Dataset entries
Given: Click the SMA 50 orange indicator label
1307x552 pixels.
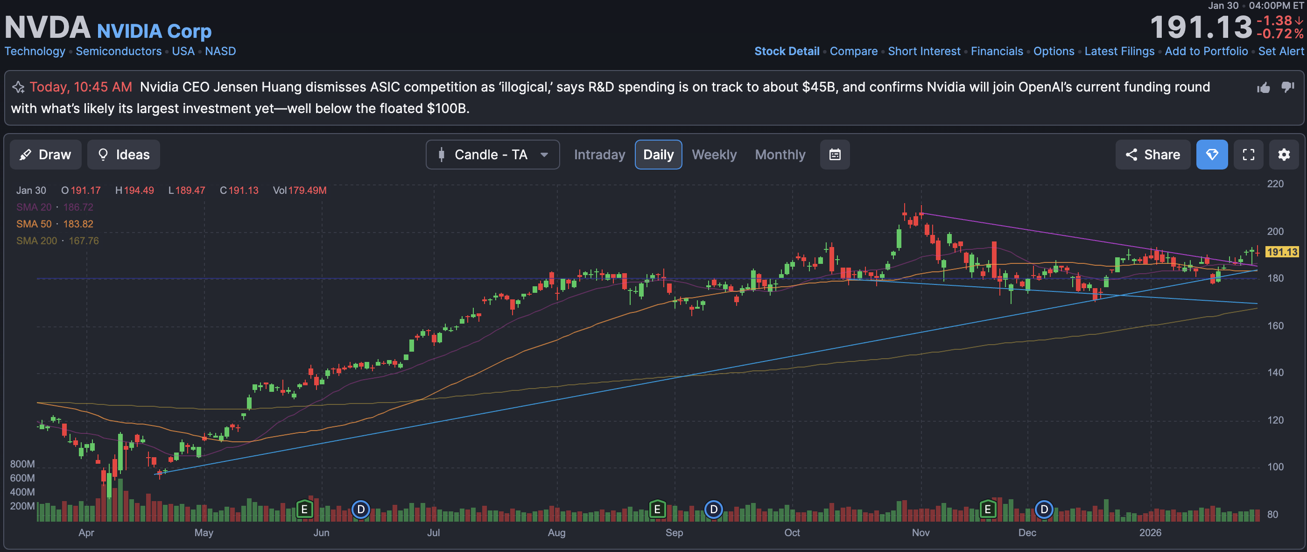Looking at the screenshot, I should (x=34, y=224).
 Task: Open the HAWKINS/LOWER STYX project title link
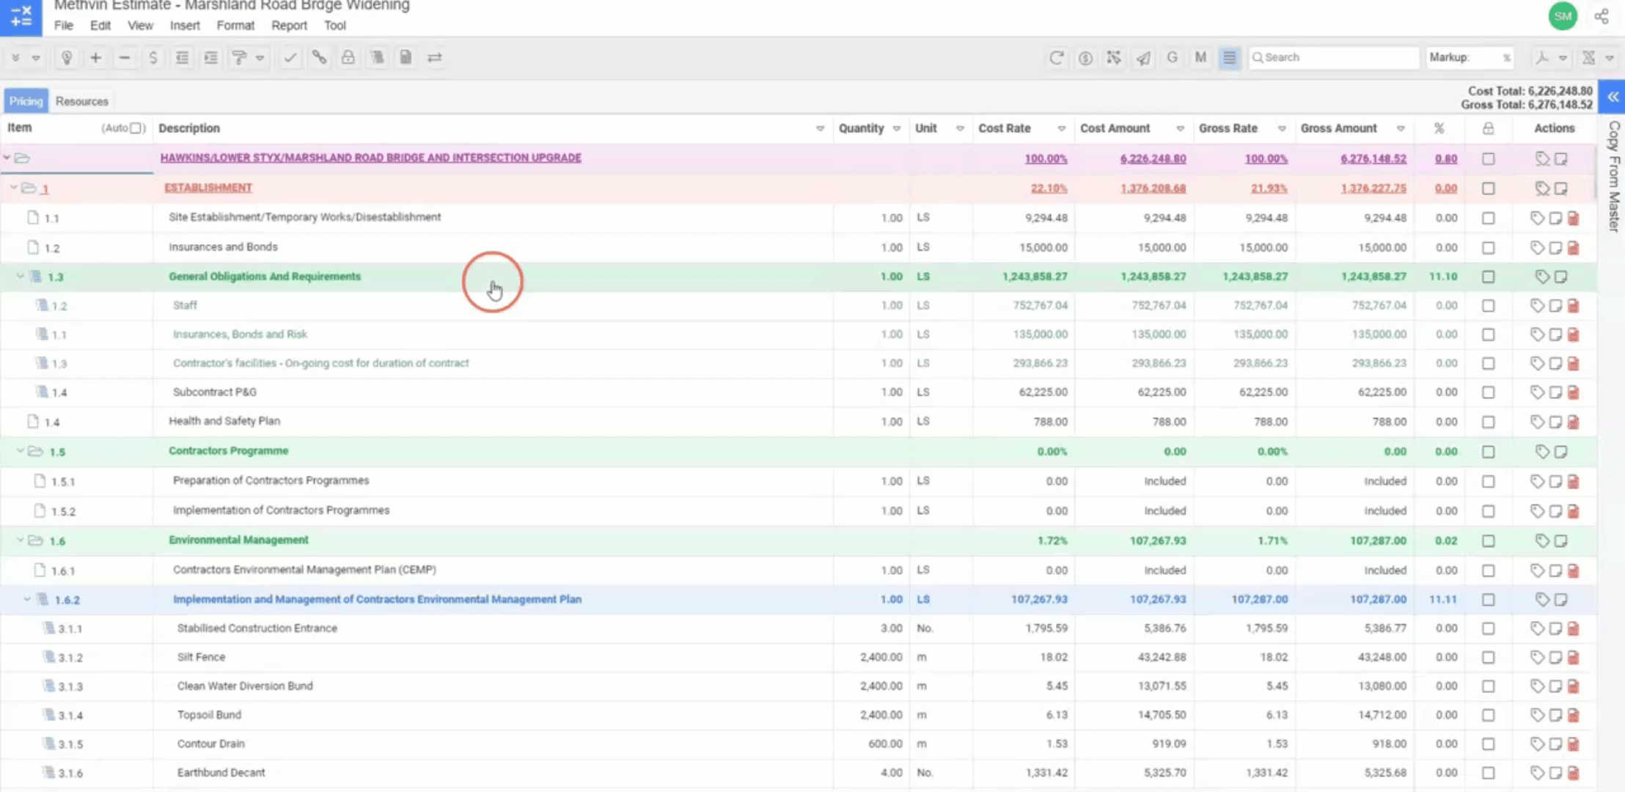[x=370, y=158]
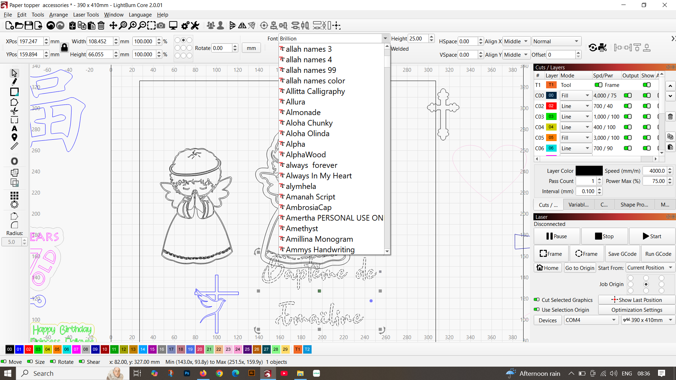Toggle Cut Selected Graphics switch
This screenshot has width=676, height=380.
coord(537,300)
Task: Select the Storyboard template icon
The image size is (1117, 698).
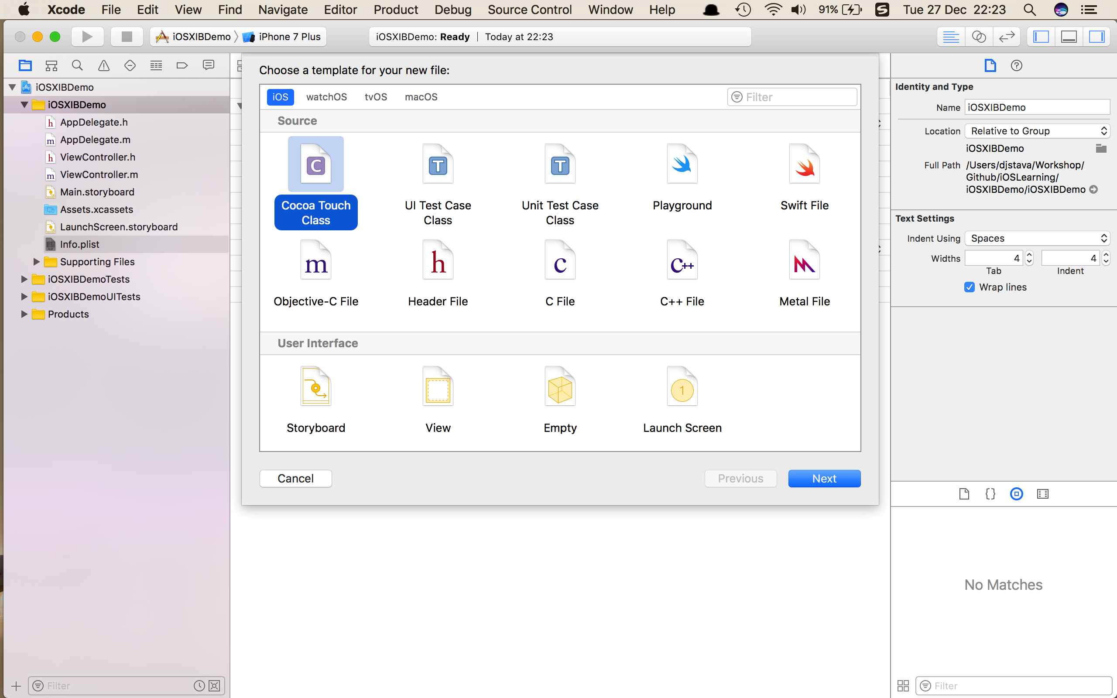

* Goal of the exercise *
Output the entries verbatim but drop the images.

* Output *
Given: Click the SMA 50 orange indicator label
1307x552 pixels.
Looking at the screenshot, I should (x=34, y=224).
 Task: Open the HAWKINS/LOWER STYX project title link
[x=370, y=158]
Toggle Cut Selected Graphics switch
This screenshot has width=676, height=380.
coord(537,300)
Task: Select the Storyboard template icon
The image size is (1117, 698).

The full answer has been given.